如何改进我的算法来找到像twitter这样的Hot-Topics

I have created a cron job for my website which runs every 2hours and it counts the words in the feeds, and then displays the 10 highest count words as the hot topics.

Some thing what twitter does on there homepage, to show the most popular topics that are being discussed.

What my cron job does right now is it counts the words except for the words that i have mentioned, words like:

array('of', 'a', 'an', 'also', 'besides', 'equally', 'further', 'furthermore', 'in', 'addition', 'moreover', 'too',
                        'after', 'before', 'when', 'while', 'as', 'by', 'the', 'that', 'since', 'until', 'soon', 'once', 'so', 'whenever', 'every', 'first', 'last',
                        'because', 'even', 'though', 'although', 'whereas', 'while', 'if', 'unless', 'only', 'whether', 'or', 'not', 'even',
                        'also', 'besides', 'equally', 'further', 'furthermore', 'addition', 'moreover', 'next', 'too',
                        'likewise', 'moreover', 'however', 'contrary', 'other', 'hand', 'contrast', 'nevertheless', 'brief', 'summary', 'short',
                        'for', 'example', 'for instance', 'fact', 'finally', 'in brief', 'in conclusion', 'in other words', 'in short', 'in summary', 'therefore',
                        'accordingly', 'as a result', 'consequently', 'for this reason', 'afterward', 'in the meantime', 'later', 'meanwhile', 'second', 'earlier', 'finally', 'soon', 'still', 'then', 'third');       //words that are negligible

But this does not completely solves the issue of eliminating all the non-required words.
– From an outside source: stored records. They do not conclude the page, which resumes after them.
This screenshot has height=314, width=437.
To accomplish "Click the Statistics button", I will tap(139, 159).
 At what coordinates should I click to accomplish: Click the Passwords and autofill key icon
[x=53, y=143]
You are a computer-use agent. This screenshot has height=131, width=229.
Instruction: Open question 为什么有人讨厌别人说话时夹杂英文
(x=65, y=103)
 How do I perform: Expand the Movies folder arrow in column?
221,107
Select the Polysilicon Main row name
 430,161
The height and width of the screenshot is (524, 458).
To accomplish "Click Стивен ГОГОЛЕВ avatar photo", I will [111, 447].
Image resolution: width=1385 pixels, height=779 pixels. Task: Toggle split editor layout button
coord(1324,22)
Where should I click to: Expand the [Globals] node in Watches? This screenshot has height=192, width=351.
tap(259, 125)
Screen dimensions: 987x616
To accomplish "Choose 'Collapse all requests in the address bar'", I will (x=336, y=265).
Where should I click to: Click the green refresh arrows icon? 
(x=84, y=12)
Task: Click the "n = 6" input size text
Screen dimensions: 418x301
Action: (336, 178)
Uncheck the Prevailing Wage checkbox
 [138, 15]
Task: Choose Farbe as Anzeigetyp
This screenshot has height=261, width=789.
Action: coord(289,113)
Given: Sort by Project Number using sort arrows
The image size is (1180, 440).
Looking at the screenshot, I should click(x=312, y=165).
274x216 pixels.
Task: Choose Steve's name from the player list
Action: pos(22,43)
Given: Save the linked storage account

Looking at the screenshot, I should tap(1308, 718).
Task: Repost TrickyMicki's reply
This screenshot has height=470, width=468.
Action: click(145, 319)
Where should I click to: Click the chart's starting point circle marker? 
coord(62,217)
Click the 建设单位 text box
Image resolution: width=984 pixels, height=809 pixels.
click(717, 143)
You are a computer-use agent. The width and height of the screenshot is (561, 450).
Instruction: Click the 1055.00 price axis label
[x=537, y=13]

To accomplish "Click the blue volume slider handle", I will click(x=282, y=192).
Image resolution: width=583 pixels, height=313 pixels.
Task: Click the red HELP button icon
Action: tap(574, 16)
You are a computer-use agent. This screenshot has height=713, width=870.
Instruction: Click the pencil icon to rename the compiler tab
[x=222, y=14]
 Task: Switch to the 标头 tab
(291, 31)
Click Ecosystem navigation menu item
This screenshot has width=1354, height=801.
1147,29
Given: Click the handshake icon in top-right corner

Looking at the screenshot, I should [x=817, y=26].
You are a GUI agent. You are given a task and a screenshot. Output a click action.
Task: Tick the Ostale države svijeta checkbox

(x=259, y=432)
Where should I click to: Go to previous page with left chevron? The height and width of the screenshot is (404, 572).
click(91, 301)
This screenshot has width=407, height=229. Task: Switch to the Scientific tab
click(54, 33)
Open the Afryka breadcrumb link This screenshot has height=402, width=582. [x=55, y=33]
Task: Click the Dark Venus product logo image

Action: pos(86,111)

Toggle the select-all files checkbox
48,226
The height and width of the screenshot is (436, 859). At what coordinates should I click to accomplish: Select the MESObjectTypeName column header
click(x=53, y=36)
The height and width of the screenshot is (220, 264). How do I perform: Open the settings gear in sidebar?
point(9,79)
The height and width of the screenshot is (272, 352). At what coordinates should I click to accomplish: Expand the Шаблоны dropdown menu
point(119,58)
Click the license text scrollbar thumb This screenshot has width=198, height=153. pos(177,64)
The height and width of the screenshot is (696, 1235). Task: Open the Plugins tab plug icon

And give only the words that are useful.

Can someone please guide me on this, and tell me how can i improve my algorithm.

Regards Zeeshan

Here's how we implemented this for the DjangoDose live feed during DjangoCon (note: this is a hackjob, we wrote it in 1 afternoon with no testing, and be yelling Bifurcation occsaionally, as best I can tell bifurcation has nothing to do with anything). All that being said, it more or less worked for us (meaning in the evenings beer was tracked appropriately).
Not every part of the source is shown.